Voici plusieurs méthodes pour encourager des habitudes de visionnage plus saines chez les enfants et les ados :
1. Surveillez le contenu regardé par votre enfant en ligne
Gardez un œil sur le type de contenu que votre enfant consomme sur Internet. Même en l’absence de comptes sur les réseaux sociaux, il y a de nombreuses manières d’accéder à des vidéos courtes. D’ailleurs, les plateformes comme YouTube intègrent leur propre contrôle parental, mais il est recommandé d’utiliser un outil de bien-être numérique tel que Qustodio pour une protection plus complète. Cette solution permet de bloquer des applications, de vérifier les vidéos YouTube regardées par votre enfant et de surveiller ses recherches en ligne.
2. Ayez des conversations régulières et ouvertes
Si vous voulez en savoir plus sur l’activité en ligne de votre enfant, il suffit de demander ! Certains jeunes sont relativement discrets, mais d’autres apprécient la possibilité d’informer leurs parents sur des sujets en vogue. Il est important de banaliser les discussions concernant ce qu’il ou elle a vu sur Internet, en lui faisant savoir que vous êtes là pour répondre à ses questions, lui donner des informations ou écouter ses expériences dans le monde numérique.

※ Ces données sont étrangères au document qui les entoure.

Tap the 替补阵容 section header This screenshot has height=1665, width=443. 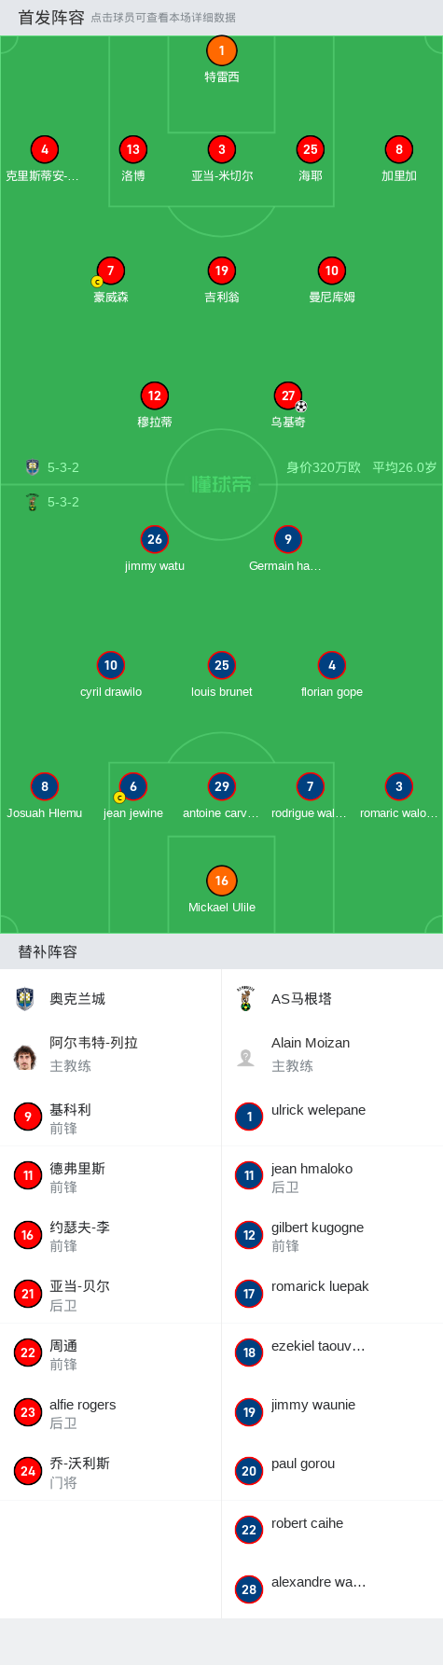48,951
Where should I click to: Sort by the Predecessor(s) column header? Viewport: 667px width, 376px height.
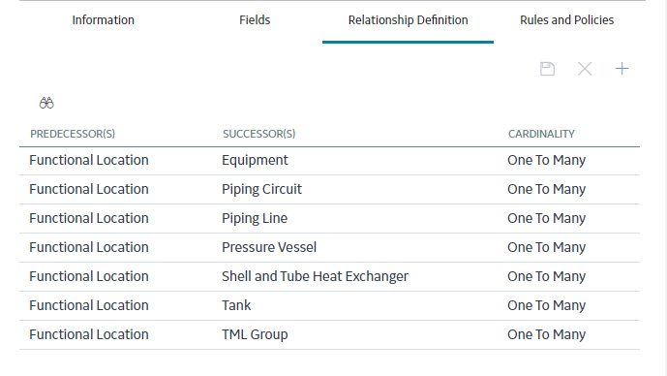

3. Fixez des limites de temps d’écran
Restreindre l’activité en ligne des enfants les aide à faire une pause et à se concentrer sur d’autres activités loin de leurs appareils. Cela leur permet également d’éviter de scroller sans fin, encourageant un équilibre et des routines qui réunissent le meilleur des deux mondes.
4. Évitez les portes fermées
Dans la mesure du possible, autorisez les appareils seulement dans les espaces communs – en particulier si votre enfant est encore jeune. L’utilisation solitaire d’un téléphone, d’un ordinateur ou d’une tablette peut être plus difficile à surveiller et il ou elle risque de voir du contenu inapproprié, qui peut être dérangeant ou inquiétant, sans avoir la possibilité de vous en parler immédiatement.
5. Définissez une routine concernant l’heure du coucher
Qu’il s’agisse de faire défiler de courtes vidéos à l’infini ou de naviguer sur Internet avant d’aller au lit, cela peut perturber le sommeil des enfants et des ados. L’interdiction des appareils dans leur chambre peut donc les aider à mieux dormir, tandis que l’adoption de routines concernant l’heure du coucher leur permet de savoir à quoi s’attendre, encourageant des habitudes saines.
Faire preuve de curiosité quant aux centres d’intérêt de votre enfant et à ses expériences en ligne vous permettra de mieux comprendre les tendances qui l’intéressent. Vous pourrez ainsi encourager la consommation d’un contenu positif et vous impliquer dans ce qui lui plaît. En outre, alors qu’il peut être difficile de suivre l’évolution rapide des réseaux sociaux et des phénomènes associés, adopter une approche proactive et réceptive ainsi qu’une certaine ouverture d’esprit vous permettra de créer un espace sûr et empreint de soutien dans lequel votre enfant pourra profiter de tout ce que le monde virtuel a à offrir – qu’il s’agisse d’apprendre ou de se divertir, voire de regarder du contenu vraiment étrange.